#### Aufgaben
**a.** Beantworten Sie anhand des Auszugs über Drostes Briefe:
(i) An wen ist der Brief vom 4. Januar 1844 gerichtet?
(ii) Welche Person nennt der Auszug als Beispiel dafür, dass andere Drostes Briefe tatsächlich vernichteten?
(iii) Welche drei möglichen heiklen Inhalte werden unter der Überschrift „Brief-Geheimnisse: Die Familie liest mit“ als Fragen aufgezählt?
**b.** Führen Sie den Auszug über Drostes Briefe nach seinem letzten Satz weiter.

#### Auszug

Bitte, verbrennen Sie diesen Brief! Ich möchte um alles nicht, dass diese letzten Worte in der Welt blieben.

An Elise Rüdiger, 4. Januar 1844

Sie blieben in der Welt, die Bemerkungen über ihre Mutter, die Droste in diesem Brief an die enge Freundin geäußert hatte. Elise Rüdiger kam der Aufforderung der oft (über-)vorsichtig wirkenden Dichterin, ihre Briefe zu vernichten, nicht nach; manch andere taten es, wie Amalie Hassenpflug,mit der Annette von Droste-Hülshoff eine Freundschaft, möglicherweise auch romantische Liebe verband.

Brief-Geheimnisse: Die Familie liest mit

Liebesbekundungen? Eitelkeiten? Lästereien über Dritte? Wie heikel manche Inhalte tatsächlich waren, lässt sich kaum nachvollziehen. Zumal heutige Leserinnen und Leser vieles als völlig unverdächtig empfinden dürften, was zu Droste-Zeiten und in Droste-Kreisen als kompromittierend galt.

#### Datenteil
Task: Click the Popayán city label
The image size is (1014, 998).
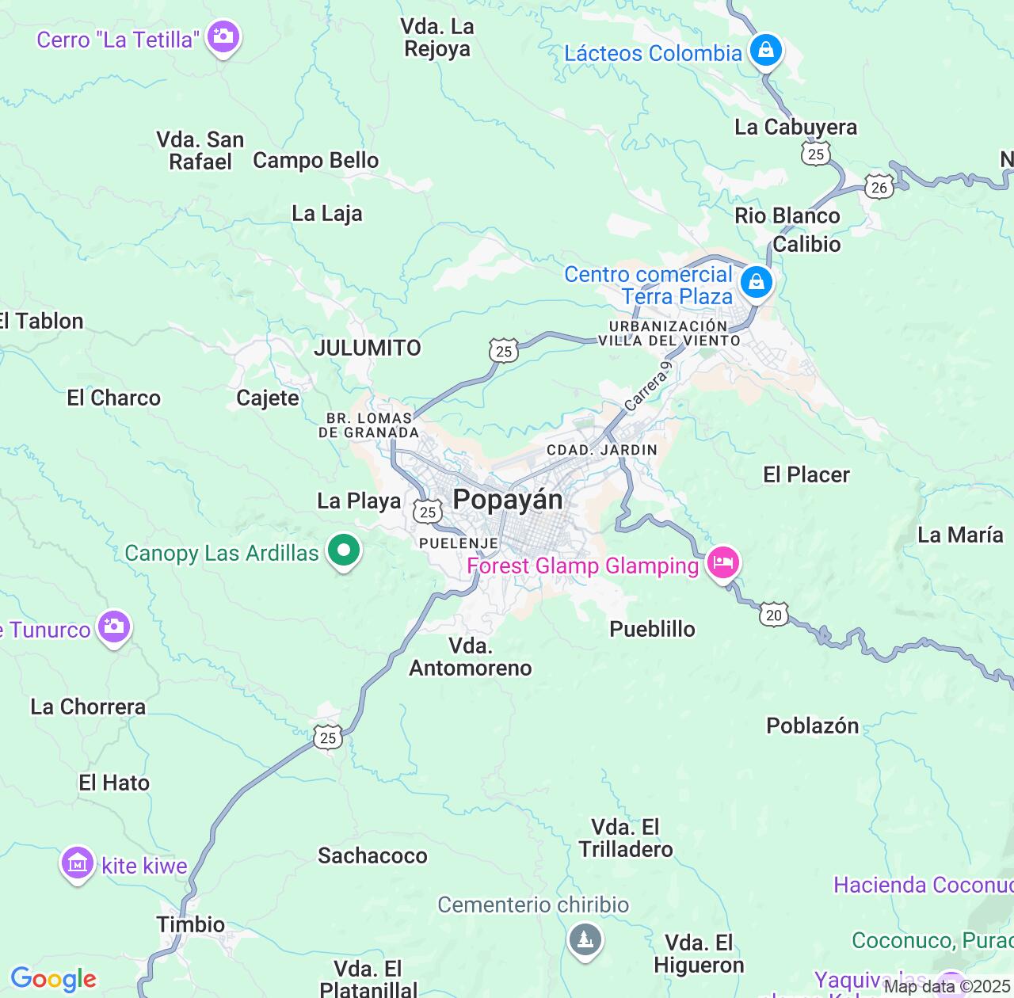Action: (x=508, y=500)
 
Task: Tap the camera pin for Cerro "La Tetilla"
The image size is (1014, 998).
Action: (x=223, y=37)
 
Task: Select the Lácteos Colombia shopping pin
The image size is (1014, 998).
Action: (x=765, y=51)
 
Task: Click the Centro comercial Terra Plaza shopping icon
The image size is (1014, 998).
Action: (x=756, y=282)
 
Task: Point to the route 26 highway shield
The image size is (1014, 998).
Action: (x=879, y=187)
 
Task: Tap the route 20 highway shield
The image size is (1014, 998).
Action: (x=774, y=615)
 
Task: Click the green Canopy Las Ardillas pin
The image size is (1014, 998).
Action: (x=344, y=550)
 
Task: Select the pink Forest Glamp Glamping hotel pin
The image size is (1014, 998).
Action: (x=722, y=564)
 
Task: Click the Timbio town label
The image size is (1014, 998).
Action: (x=190, y=924)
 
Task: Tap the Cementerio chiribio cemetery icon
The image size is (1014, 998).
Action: (x=585, y=940)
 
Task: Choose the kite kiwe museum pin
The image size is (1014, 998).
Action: (x=78, y=864)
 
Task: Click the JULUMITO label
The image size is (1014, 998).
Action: (x=368, y=348)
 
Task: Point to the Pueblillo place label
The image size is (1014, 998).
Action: (x=652, y=629)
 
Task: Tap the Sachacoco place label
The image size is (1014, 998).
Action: (x=372, y=855)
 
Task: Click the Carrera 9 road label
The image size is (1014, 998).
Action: (x=648, y=387)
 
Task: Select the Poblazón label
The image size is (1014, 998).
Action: (x=812, y=726)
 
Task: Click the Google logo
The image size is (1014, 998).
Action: (x=53, y=979)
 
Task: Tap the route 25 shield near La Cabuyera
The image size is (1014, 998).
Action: (x=816, y=154)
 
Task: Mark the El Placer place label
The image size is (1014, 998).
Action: (x=806, y=474)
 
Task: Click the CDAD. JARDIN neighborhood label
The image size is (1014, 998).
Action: (x=601, y=450)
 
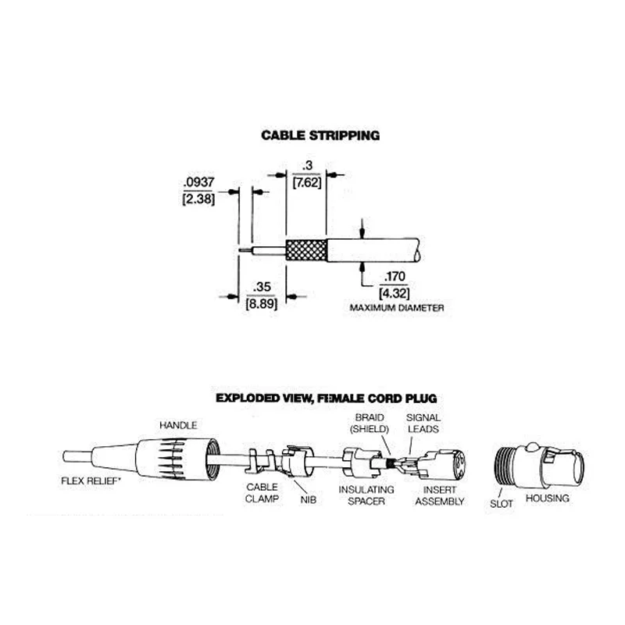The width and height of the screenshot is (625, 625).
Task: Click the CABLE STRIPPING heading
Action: (x=320, y=135)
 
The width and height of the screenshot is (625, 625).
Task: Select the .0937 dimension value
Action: (x=198, y=182)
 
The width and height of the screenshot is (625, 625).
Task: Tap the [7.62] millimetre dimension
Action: (x=307, y=183)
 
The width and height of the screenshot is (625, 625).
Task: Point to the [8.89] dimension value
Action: (x=262, y=304)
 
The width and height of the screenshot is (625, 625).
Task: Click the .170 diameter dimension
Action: (x=395, y=277)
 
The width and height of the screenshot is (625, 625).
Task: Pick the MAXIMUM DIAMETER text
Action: (x=397, y=308)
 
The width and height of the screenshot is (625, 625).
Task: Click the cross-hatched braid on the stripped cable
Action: (x=306, y=250)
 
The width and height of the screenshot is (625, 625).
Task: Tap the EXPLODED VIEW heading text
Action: (x=326, y=398)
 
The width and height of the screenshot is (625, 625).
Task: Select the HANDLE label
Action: (x=178, y=425)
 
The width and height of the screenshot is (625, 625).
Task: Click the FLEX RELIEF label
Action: (x=91, y=481)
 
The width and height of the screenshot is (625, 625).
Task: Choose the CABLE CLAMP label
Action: (x=262, y=493)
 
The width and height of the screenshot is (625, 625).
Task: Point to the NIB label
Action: (x=308, y=500)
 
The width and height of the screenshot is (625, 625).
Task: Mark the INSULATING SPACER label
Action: (x=366, y=495)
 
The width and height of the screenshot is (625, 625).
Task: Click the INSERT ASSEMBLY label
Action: (x=440, y=495)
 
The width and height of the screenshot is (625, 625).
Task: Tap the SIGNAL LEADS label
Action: (x=423, y=423)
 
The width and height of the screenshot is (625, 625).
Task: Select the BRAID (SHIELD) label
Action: (x=370, y=423)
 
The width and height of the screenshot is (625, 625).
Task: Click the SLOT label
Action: (x=501, y=504)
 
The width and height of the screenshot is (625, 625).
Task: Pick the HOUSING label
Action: (x=548, y=498)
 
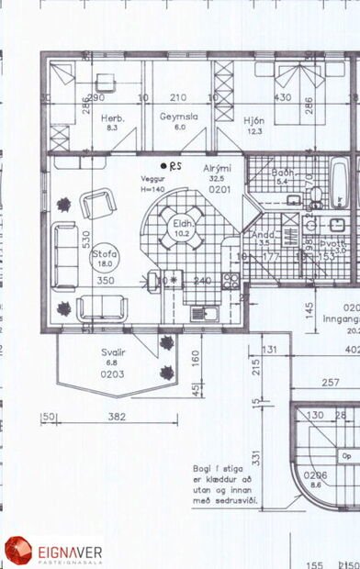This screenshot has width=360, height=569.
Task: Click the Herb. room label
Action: click(112, 118)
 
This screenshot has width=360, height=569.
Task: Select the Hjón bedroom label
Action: click(254, 118)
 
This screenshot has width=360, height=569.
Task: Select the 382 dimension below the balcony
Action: click(117, 418)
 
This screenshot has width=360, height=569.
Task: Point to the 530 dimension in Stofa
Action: click(61, 240)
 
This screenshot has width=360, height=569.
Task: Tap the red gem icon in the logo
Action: click(18, 551)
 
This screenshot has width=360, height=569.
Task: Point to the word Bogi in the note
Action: click(204, 466)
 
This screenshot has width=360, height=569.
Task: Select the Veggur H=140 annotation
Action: click(152, 184)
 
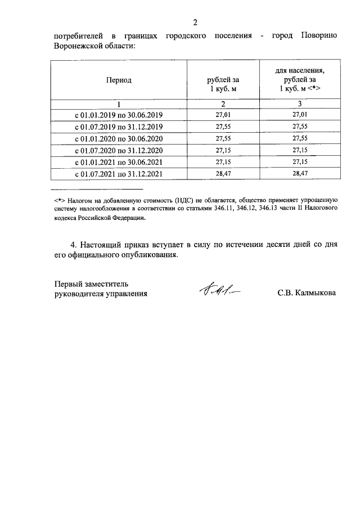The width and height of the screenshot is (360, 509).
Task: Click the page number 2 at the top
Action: coord(195,23)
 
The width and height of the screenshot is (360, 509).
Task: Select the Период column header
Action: coord(119,80)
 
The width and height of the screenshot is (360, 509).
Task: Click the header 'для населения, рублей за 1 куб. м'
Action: coord(300,80)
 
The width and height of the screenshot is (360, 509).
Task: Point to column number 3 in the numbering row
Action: coord(300,104)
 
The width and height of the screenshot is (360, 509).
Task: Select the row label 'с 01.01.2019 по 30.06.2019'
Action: coord(119,115)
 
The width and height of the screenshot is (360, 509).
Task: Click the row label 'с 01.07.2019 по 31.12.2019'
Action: coord(119,127)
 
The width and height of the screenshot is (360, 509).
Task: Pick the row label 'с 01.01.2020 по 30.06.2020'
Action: coord(119,139)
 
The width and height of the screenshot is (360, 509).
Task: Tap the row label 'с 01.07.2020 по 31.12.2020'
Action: coord(119,151)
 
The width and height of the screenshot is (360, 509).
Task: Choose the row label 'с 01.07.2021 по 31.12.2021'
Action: coord(119,174)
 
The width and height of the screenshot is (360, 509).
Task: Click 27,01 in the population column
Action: coord(300,115)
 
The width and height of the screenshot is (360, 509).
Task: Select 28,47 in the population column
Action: coord(300,174)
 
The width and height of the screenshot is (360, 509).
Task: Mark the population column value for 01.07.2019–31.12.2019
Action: coord(300,127)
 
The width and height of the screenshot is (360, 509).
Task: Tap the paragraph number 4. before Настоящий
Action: coord(73,245)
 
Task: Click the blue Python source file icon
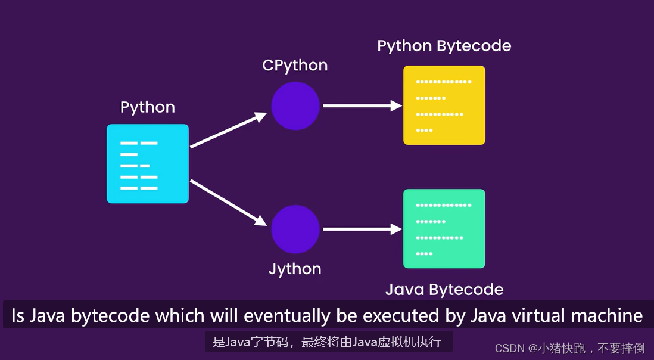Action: click(148, 164)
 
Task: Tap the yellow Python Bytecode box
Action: click(444, 105)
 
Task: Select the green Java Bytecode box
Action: click(444, 229)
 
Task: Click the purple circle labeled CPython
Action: click(295, 105)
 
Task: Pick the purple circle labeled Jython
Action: click(295, 229)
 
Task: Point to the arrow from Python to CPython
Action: click(228, 130)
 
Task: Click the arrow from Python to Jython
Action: click(228, 202)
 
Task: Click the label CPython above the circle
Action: click(295, 65)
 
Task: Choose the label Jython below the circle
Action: click(295, 269)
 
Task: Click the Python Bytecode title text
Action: click(444, 46)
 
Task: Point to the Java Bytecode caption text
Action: click(444, 290)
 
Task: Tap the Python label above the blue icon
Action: click(148, 107)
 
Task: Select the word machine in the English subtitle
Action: click(608, 316)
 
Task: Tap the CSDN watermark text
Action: click(570, 347)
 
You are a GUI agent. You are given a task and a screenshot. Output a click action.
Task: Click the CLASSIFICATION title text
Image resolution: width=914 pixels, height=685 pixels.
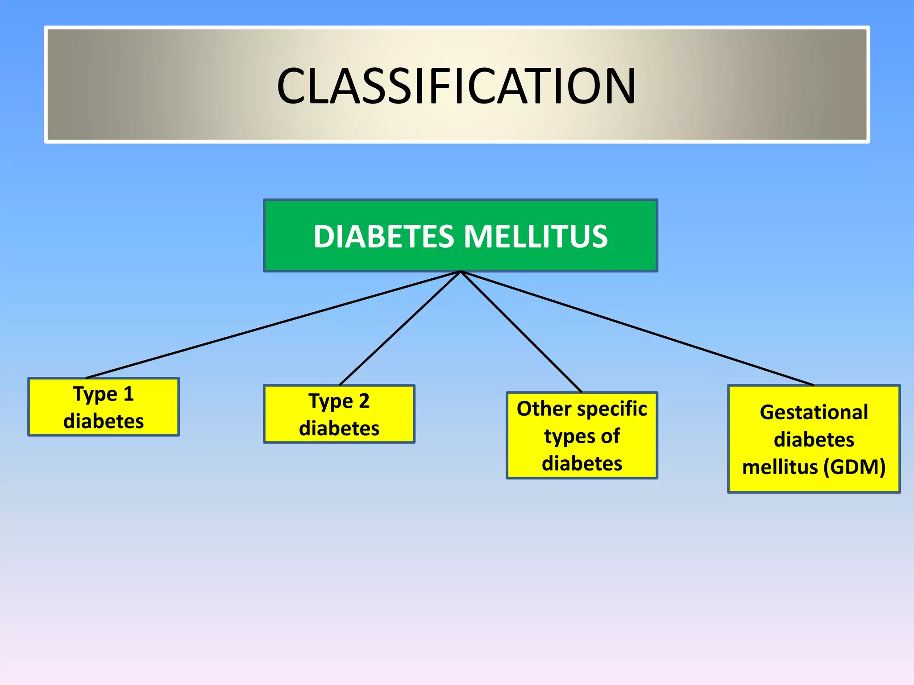point(456,86)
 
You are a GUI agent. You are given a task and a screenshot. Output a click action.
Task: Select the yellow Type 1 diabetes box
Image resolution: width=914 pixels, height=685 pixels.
point(104,407)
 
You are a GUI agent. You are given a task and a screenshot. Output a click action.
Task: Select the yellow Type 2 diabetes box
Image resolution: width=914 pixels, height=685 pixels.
point(339,414)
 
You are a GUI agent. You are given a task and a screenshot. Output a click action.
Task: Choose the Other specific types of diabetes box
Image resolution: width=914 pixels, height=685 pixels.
point(582,435)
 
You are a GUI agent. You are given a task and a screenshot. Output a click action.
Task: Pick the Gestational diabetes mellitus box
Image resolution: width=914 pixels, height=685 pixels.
point(814,439)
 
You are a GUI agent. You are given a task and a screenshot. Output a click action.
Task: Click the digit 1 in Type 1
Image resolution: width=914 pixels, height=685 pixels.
point(129,394)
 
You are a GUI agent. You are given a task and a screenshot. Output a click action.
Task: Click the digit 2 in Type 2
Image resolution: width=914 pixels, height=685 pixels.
point(364,401)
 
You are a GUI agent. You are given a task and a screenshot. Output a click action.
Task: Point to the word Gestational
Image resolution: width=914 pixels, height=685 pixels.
point(814,412)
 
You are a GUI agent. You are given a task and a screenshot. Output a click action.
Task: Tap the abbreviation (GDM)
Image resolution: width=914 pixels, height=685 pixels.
point(854,467)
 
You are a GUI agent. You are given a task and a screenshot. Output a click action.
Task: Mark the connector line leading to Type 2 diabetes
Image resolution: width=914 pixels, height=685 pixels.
point(399,329)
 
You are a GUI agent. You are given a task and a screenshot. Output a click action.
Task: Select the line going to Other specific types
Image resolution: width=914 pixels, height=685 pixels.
point(521,332)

#### Antworten nach Aufgaben
**a.**
(i) An Elise Rüdiger
(ii) Amalie Hassenpflug
(iii) Liebesbekundungen, Eitelkeiten und Lästereien über Dritte

**b.**
Für eine katholische Adelstochter der Biedermeierzeit gab es so manches, was die Korrespondenz „gefährlich“ machen konnte. Es genügten schon sprachliche Zeugnisse der Vertrautheit, insbesondere mit Levin Schücking, dem 17 Jahre jüngeren Freund:

Liebes Herz, wundere dich nicht, wenn ich Dich fortan S I E nenne und dich um ein Gleiches bitte, die gefährliche Zeit unserer Correspondenz fängt jetzt an, und es ist mir zu empfindlich, alle deine lieben Briefe des „Dus“ wegen verbrennen zu müssen …

An Levin Schücking, 7. Juli 1842

Annette von Droste-Hülshoff schickte diese dringliche Bitte aus Meersburg, wo sie als Gast ihrer Schwester und deren Familie nicht ganz so beobachtet fühlte wie daheim im Rüschhaus. Doch nun stand ihre Heimreise ins Münsterland bevor, zurück unter die wachsamen Augen ihrer Mutter Therese.

Was die Korrespondenz so „gefährlich“ machte: Die Familie las wie selbstverständlich mit. Briefgeheimnis? Nicht zur Biedermeierzeit, als Briefe nicht nur Sammel-, sondern auch so etwas wie Allgemeingut waren. Man erwartete regelrecht, dass sie im Kreise der Verwandtschaft vorgelesen oder herumgezeigt wurden.

Aber Annette von Droste wusste sich zu helfen. Hatte sie Privates mitzuteilen, schrieb sie einen „Brief im Brief“, den die Adressatin oder der Adressat leicht herausnehmen und somit das offizielle Schreiben sorgenfrei mit anderen teilen konnte. Beschriftet wurde die „Einlage“ mit „Lies dies für dich allein“ oder „Für dich allein zu lesen“.

Ich werde, in Zukunft, in die Briefe an dich immer ein loses Blatt einlegen, um darauf zu schreiben, was nicht Jedermann wissen soll, denn ich weiß wohl, daß Mama sie der ganzen Welt vorlesen wird ..

An Schwester Jenny, 23. September 1840

Gegen alle Widerstände der Zeit gelang es Droste so, sich ein Stück Privatsphäre zu erkämpfen.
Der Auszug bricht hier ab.